The report was edited by Mr John FitzGerald, Ms Ide Kearney, Mr Edgar Morenroth and Mr Diarmaid Smyth of the ESRI. DKM Economic Consultants, Peter Bacon and Associates and the Department of Economics at NUI Maynooth also contributed.

Mr FitzGerald, research professor at the ESRI, said long-term strategic plans for Dublin and the east of the country - and for the Republic as a whole - were now badly needed. The absence of such a plan has contributed to many of the problems now being faced - and the housing crisis in particular - the report states.

The report points out that demographic change has placed considerable and mounting pressures on the existing physical infrastructure. There is also a shortage of housing and we are only just catching up with rest of Europe in terms of educational attainment.

The top priorities are now to provide public physical infrastructure, roads, public transport, sanitary services, social housing and social, cultural and recreational infrastructure.
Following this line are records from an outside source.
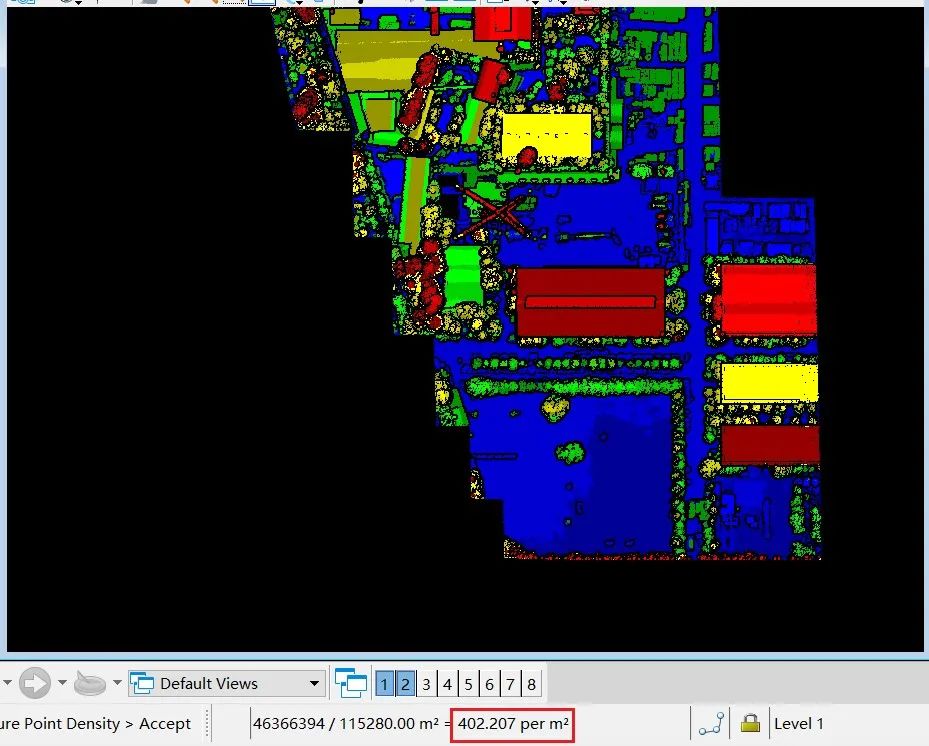Click the yellow rectangular building near the top
Screen dimensions: 929x746
point(546,136)
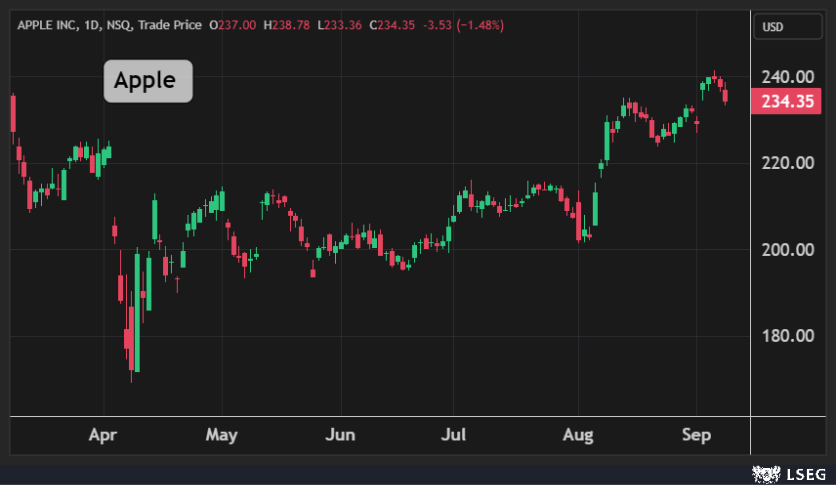Click the low value L233.36
Image resolution: width=836 pixels, height=485 pixels.
(341, 24)
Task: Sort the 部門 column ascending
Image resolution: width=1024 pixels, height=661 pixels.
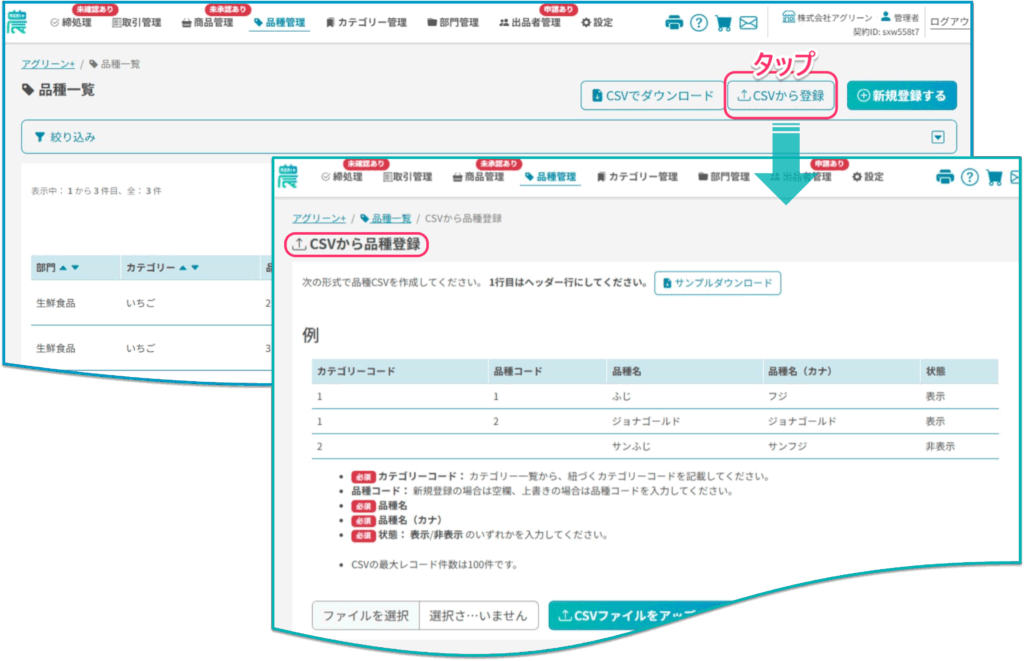Action: tap(62, 268)
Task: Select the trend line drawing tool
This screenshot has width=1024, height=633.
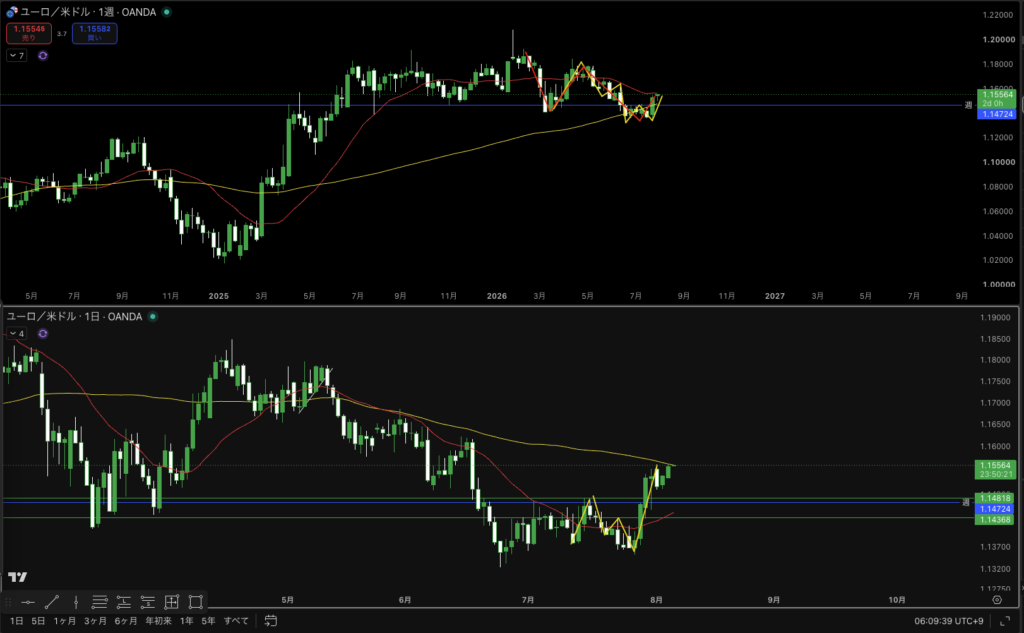Action: click(52, 602)
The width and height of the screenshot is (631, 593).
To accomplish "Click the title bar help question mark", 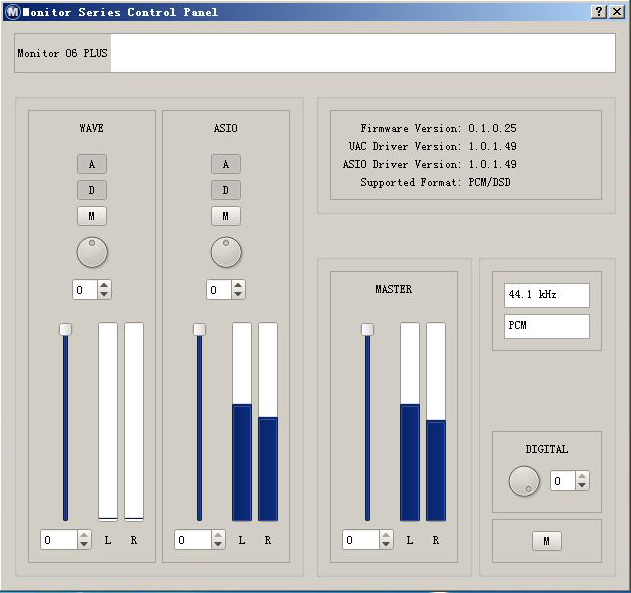I will tap(599, 12).
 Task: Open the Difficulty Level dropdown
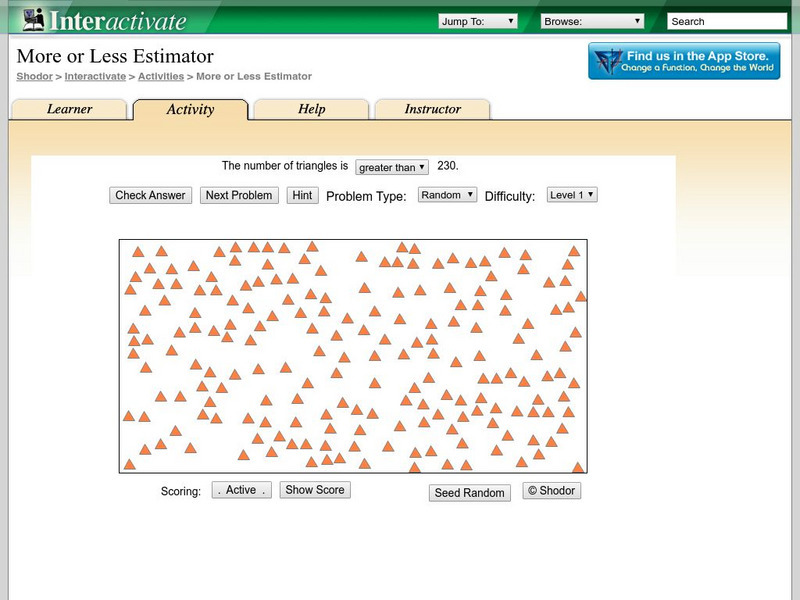coord(572,195)
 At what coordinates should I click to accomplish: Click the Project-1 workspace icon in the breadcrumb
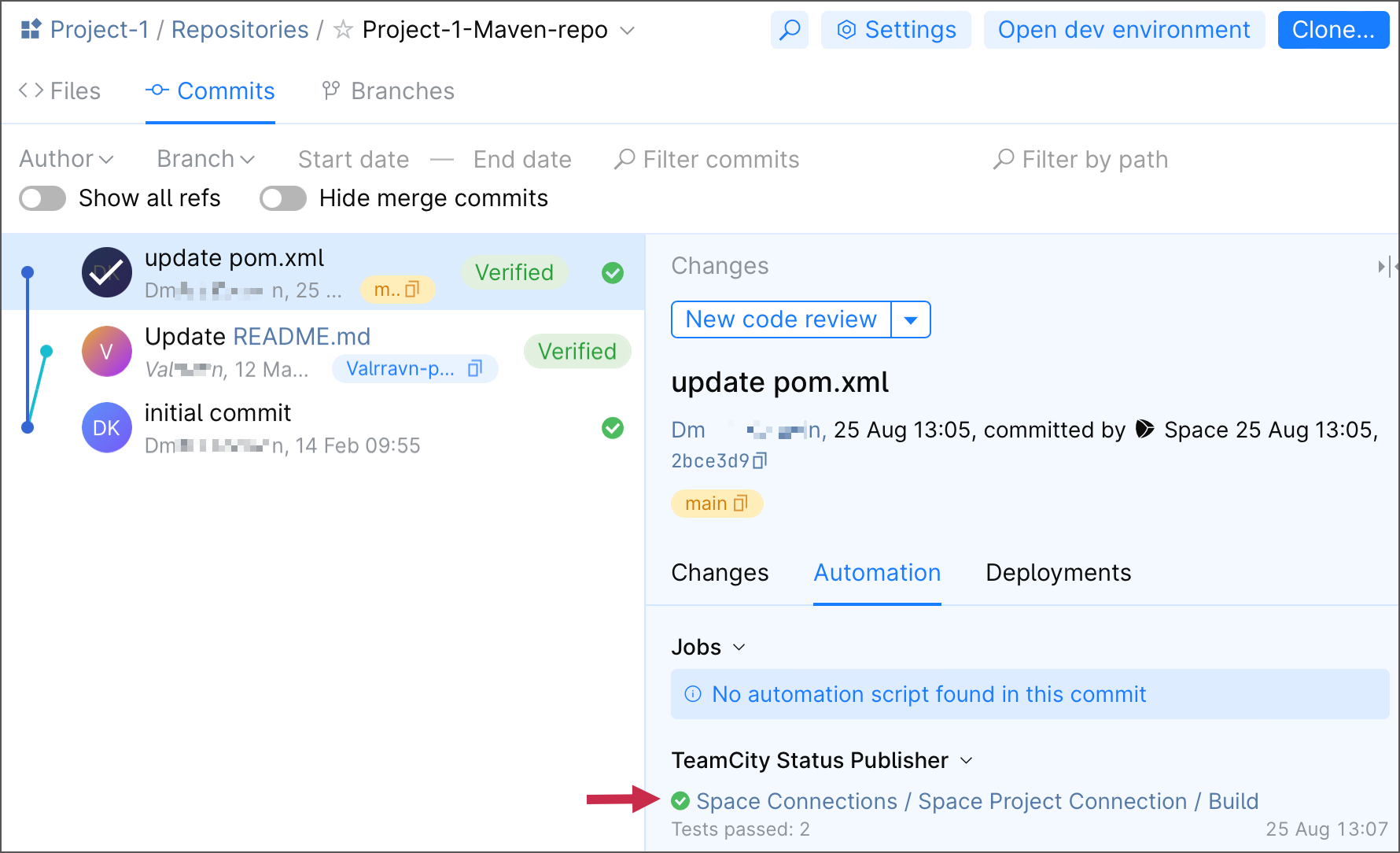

Speaking at a press briefing yesterday, Mr FitzGerald said the Government had to switch its emphasis from investing in human resources, including training and education, to investing in infrastructure. The public finances remain so healthy that the Exchequer will be capable of running Exchequer surpluses while funding a substantial increase in investment as EU structural funds run down. While tighter control will be needed on current Government spending, the ESRI still sees room for some improvement in public services as well as a limited reduction in the burden of taxation.

Among individual recommendations, the ESRI is calling for all public transport developments to be matched with planning decisions. For example, the decision to upgrade the Greystones, Malahide and Maynooth commuter rail services should be accompanied by planning for houses close to the stations on the line.

Speaking at briefing on the report yesterday, Mr FitzGerald admitted that a significant "constraint" on growth was the way the planning system worked in the Republic, slowing the development of new housing developments and road projects

On housing, it also calls for almost all tax reliefs aimed at specific sectors to be phased out, with all reliefs for housing and building to be replaced with a more extensive and urgent social housing programme.

Mr FitzGerald described mortgage interest relief as a "waste of money" and said there was no benefit in giving such relief to people who were able to afford their own houses.

He said most urban renewal projects would probably happen regardless of tax breaks.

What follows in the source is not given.